WHAT YOU ARE ASKED TO DO: Reproduce the passage from the blog text below, starting at "I wish this" and ending at "and when necessary.".

Thursday, 4 August 2016

Skin verdict

I had a lovely time with my friend Roz White and her wonderful family in their home in the far north of Britain, which will be the subject of a blog post soon with lots of pretty photos.

But first, an important update on the health problem that has so curtailed my feminine life. 

Yesterday I had my appointment with the skin specialist at the hospital. Things are a lot better, but I'm not cured. A slight change of prescription but essentially it looks like I will be able to go out dressed from time to time and then fight off any flareups with the relevant meds, which is the conclusion I was coming to anyway. That's about the best I can hope for.

I wish this problem would just go away, and one day it will, probably as fast and as mysteriously as it came. I know, though, that any real prospect of living full-time female or transitioning is pretty much out of the question now as I won't ever be sure that the problem won't remain or return, preventing my wearing makeup when it does and not letting me have laser/electro on my face. 

I will go back to the specialist as and when necessary.

Still, after my appointment I met a very old friend on one of his rare trips to London and he insisted on treating me to a huge dinner out. So that cheered me up :-) There's not a lot a free dinner won't cure!

Sue x

Thursday, 28 July 2016

TGirls care

My last post mentioned some of the horrible things that have been happening in the last few weeks. But if there's one thing that can be relied on, is that TGirls do care for one another. I have had so many nice calls and messages in the last two weeks from my TGirlfriends, some of whom I've not been able to see for years because of my illness. Thank you, girls.

GIVEN DATA:
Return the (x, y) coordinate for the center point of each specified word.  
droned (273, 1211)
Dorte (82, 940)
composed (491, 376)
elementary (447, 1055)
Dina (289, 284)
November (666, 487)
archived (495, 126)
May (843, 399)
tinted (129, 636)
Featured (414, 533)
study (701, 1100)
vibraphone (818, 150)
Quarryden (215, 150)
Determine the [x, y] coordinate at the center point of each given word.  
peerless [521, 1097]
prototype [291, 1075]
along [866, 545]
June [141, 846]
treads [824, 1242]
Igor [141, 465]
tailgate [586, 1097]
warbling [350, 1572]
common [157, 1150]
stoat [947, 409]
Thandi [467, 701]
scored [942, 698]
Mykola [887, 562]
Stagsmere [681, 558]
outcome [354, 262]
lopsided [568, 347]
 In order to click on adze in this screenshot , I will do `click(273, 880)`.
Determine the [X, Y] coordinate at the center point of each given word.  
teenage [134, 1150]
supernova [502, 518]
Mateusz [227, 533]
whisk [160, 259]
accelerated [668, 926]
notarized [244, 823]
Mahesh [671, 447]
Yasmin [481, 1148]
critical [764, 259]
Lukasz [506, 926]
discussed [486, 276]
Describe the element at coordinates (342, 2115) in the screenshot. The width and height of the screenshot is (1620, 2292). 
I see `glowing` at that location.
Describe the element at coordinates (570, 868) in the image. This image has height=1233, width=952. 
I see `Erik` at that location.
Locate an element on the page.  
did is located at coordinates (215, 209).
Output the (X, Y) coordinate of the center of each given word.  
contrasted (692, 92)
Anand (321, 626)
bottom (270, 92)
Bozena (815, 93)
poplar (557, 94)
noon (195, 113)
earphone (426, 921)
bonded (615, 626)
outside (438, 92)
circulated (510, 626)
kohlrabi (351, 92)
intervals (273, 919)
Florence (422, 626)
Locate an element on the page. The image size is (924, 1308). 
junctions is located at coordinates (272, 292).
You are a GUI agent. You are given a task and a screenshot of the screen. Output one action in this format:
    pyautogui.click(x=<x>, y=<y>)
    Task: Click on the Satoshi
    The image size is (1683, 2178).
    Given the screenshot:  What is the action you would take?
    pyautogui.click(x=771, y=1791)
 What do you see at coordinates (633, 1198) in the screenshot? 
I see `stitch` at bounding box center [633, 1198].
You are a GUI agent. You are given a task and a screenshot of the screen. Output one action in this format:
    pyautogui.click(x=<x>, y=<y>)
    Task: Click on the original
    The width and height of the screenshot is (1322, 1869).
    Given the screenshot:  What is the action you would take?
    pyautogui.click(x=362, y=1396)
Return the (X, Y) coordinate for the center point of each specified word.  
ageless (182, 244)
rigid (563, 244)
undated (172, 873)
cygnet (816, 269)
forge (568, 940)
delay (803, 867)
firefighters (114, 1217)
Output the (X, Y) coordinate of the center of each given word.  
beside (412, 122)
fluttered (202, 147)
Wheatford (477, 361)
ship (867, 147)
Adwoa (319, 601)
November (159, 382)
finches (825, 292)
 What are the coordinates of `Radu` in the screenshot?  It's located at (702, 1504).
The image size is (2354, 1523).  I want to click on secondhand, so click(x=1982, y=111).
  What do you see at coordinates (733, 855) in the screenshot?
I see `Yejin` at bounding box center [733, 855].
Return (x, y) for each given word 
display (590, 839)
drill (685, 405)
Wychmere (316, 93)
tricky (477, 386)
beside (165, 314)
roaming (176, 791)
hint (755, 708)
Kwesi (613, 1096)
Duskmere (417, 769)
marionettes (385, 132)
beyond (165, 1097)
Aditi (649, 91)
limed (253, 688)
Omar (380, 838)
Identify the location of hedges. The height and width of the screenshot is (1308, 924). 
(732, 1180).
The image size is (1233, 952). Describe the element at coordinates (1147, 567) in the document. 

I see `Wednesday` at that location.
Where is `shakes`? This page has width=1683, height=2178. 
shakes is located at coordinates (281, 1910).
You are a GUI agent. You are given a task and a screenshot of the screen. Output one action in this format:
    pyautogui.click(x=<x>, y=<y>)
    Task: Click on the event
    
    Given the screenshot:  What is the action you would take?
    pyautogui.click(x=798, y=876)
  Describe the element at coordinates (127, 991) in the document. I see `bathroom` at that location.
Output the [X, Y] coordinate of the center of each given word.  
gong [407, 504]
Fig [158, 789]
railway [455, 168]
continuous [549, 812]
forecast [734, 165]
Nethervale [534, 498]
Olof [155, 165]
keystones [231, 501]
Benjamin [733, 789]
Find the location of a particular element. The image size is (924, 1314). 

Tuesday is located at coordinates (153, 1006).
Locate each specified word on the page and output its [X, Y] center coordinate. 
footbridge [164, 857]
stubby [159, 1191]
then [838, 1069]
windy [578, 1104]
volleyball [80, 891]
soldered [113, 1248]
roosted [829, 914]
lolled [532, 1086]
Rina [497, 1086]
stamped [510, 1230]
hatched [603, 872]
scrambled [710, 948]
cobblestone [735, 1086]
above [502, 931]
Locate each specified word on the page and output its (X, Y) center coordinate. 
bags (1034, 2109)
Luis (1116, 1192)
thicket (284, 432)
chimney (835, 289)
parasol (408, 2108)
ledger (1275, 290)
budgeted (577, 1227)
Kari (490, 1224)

RESPONSE BOX:
I wish this problem would just go away, and one day it will, probably as fast and as mysteriously as it came. I know, though, that any real prospect of living full-time female or transitioning is pretty much out of the question now as I won't ever be sure that the problem won't remain or return, preventing my wearing makeup when it does and not letting me have laser/electro on my face. 

I will go back to the specialist as and when necessary.